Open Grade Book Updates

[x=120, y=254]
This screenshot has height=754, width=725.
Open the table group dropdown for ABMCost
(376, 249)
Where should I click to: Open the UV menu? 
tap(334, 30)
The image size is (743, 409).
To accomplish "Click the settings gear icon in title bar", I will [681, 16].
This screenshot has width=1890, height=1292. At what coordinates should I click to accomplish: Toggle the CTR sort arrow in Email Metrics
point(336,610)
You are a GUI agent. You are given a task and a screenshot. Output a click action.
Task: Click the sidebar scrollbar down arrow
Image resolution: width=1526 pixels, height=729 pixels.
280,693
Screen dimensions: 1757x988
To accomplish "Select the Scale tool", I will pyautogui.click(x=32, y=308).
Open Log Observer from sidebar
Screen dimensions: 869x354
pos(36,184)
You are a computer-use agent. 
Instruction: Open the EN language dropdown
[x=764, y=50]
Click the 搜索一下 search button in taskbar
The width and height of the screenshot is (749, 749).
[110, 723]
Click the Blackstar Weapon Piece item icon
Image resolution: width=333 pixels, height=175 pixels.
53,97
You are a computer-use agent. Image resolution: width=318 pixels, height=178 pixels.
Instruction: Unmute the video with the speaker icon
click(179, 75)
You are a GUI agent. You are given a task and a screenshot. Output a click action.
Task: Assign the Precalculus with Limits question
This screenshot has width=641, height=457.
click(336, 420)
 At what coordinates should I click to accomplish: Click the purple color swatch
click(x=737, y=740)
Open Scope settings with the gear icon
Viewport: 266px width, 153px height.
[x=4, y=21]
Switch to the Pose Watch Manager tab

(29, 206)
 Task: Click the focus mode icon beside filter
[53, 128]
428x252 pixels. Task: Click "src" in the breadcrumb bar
= = = = = = =
The task: Format the entries from the line containing "Screen dimensions: 1757x988" through the line containing "pos(36,184)", inclusive, as a JSON list of strings with one string per line, leaving out blank lines.

Solution to this exercise:
[
  "Screen dimensions: 1757x988",
  "To accomplish \"Select the Scale tool\", I will pyautogui.click(x=32, y=308).",
  "Open Log Observer from sidebar",
  "Screen dimensions: 869x354",
  "pos(36,184)"
]